--- INSTRUCTIONS FOR THE TASK ---
Exactly as they appear, transcribe the entries and skip any pictures.
Start of RAW DATA
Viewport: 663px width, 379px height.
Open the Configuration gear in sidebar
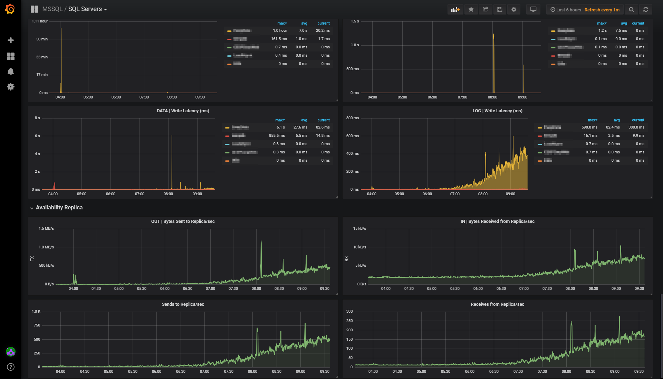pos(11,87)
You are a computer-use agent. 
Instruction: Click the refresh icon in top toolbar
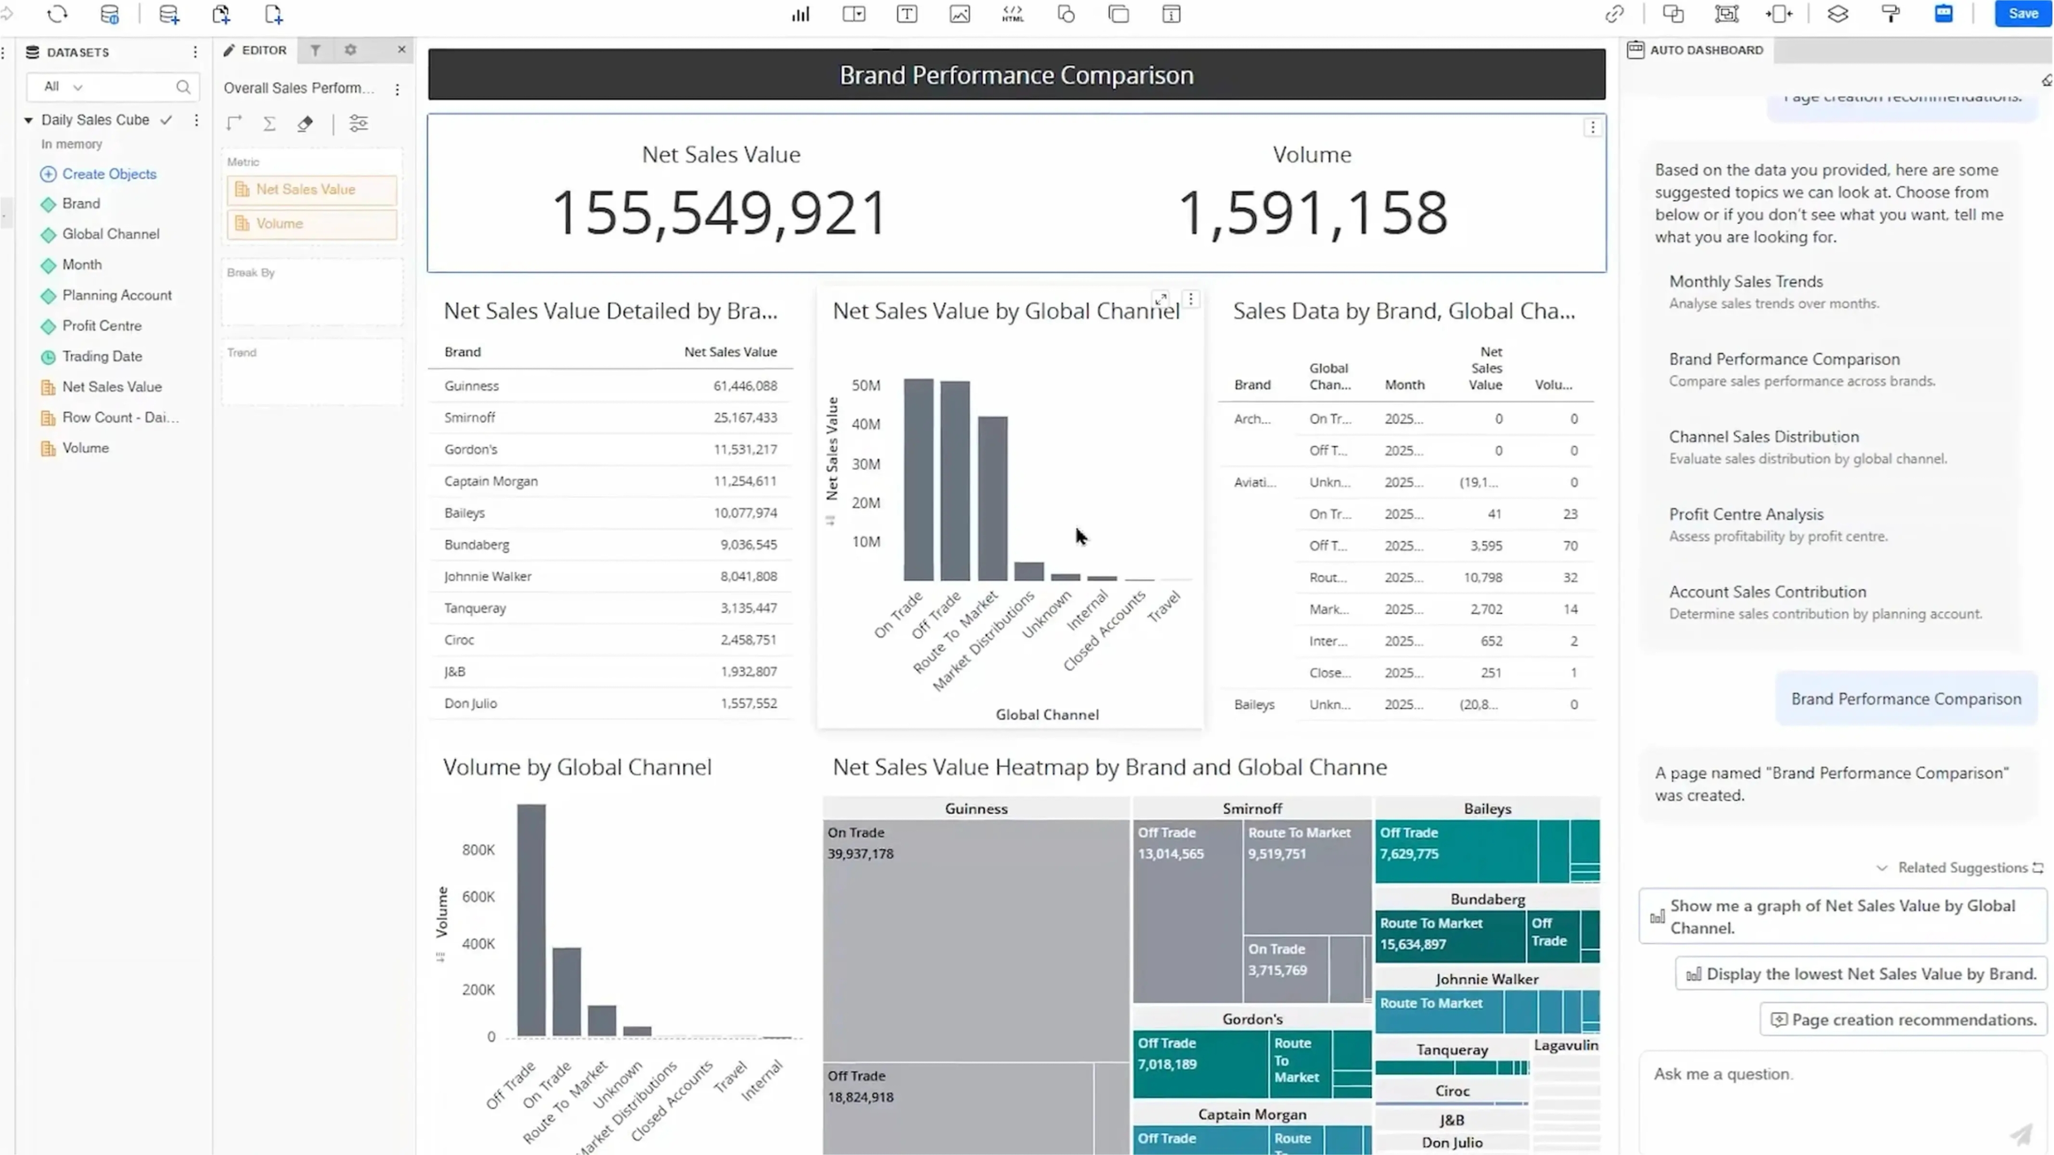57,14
End of RAW DATA
--- EXPECTED ANSWER ---
Viewport: 663px width, 379px height.
Open the Configuration gear in sidebar
pos(11,87)
You are a computer-use agent. 
Instruction: Click the refresh icon in top toolbar
57,14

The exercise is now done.